*** Opening RECORDS PROVIDED ***
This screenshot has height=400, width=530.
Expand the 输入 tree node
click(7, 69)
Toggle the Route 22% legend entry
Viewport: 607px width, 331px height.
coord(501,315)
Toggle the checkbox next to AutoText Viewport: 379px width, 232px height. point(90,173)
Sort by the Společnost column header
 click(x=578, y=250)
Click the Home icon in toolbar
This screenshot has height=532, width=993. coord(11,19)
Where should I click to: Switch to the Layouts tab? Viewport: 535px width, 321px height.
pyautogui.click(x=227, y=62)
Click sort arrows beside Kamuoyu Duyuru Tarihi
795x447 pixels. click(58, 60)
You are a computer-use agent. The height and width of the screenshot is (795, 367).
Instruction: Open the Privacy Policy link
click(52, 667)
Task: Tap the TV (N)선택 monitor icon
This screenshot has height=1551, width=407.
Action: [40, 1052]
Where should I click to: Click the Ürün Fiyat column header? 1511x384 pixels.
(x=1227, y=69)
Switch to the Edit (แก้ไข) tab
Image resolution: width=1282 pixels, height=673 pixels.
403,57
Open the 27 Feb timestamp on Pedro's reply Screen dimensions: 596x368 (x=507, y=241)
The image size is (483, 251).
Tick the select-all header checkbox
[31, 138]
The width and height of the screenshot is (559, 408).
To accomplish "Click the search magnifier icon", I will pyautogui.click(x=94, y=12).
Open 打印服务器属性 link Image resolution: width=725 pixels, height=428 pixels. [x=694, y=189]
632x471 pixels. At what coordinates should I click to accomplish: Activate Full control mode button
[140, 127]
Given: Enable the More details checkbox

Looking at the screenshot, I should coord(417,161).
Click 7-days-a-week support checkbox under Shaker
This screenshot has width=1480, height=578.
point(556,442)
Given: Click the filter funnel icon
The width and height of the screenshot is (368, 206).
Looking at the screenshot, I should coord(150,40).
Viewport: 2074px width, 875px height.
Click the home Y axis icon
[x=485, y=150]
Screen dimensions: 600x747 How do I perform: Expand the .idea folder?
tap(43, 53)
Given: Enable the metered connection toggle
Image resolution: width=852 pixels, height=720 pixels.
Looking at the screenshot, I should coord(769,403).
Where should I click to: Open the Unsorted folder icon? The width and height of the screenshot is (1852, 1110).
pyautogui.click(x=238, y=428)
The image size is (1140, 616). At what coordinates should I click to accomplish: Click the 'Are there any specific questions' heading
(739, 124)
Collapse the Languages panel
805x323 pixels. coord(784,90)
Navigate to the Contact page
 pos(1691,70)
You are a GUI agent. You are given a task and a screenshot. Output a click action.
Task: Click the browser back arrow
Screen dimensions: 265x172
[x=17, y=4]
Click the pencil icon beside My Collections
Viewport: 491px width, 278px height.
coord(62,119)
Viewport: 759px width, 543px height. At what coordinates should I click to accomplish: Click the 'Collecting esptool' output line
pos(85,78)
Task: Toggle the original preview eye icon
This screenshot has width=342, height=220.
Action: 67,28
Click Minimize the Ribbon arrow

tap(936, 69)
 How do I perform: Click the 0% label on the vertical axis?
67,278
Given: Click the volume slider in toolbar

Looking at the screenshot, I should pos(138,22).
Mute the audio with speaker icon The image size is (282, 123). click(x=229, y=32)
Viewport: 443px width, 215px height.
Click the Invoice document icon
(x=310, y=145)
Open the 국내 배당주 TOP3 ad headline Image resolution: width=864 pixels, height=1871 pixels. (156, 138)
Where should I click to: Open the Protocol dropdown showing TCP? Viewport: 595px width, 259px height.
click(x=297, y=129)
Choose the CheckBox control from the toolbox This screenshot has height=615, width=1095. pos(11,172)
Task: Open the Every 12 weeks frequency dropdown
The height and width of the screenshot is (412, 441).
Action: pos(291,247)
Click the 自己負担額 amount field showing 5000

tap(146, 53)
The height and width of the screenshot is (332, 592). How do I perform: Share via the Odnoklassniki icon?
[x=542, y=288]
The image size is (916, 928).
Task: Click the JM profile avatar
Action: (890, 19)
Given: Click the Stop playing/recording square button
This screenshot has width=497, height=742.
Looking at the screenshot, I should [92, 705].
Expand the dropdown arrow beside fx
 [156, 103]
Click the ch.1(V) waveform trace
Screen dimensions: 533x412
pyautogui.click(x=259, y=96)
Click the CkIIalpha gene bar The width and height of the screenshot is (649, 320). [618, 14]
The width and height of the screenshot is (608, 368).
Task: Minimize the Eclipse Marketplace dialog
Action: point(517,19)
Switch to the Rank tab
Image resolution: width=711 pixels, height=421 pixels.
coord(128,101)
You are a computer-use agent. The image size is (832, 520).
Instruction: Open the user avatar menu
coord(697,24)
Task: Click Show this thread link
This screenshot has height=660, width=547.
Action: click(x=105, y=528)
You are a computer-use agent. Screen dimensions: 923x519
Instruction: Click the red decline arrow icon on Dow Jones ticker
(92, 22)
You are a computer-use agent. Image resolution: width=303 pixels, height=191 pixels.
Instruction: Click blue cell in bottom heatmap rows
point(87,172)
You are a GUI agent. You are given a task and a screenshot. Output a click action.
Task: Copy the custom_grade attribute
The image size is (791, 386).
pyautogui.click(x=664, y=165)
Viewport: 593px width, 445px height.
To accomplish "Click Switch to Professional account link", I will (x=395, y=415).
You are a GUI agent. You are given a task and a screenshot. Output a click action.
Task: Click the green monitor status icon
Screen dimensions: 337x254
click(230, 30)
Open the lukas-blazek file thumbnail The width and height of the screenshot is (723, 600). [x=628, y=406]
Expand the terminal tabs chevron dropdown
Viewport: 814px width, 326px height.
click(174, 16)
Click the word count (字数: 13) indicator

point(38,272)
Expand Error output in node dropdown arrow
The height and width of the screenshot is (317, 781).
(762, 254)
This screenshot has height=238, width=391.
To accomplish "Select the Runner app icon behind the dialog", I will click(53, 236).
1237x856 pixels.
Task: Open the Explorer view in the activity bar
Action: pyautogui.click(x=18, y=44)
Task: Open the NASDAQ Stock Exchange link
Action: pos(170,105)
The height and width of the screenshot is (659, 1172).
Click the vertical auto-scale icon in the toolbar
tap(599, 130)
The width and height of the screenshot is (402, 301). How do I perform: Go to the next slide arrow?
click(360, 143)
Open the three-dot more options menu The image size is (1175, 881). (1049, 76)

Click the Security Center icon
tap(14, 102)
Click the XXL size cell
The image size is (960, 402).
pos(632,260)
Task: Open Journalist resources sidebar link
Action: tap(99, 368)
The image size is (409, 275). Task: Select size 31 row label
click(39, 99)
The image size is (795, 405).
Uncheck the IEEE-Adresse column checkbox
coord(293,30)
*** Closing RECORDS PROVIDED ***
• WHAT IS EXPECTED: Tally up the lines above containing "computer"; the number is the full answer.

• RESPONSE: 4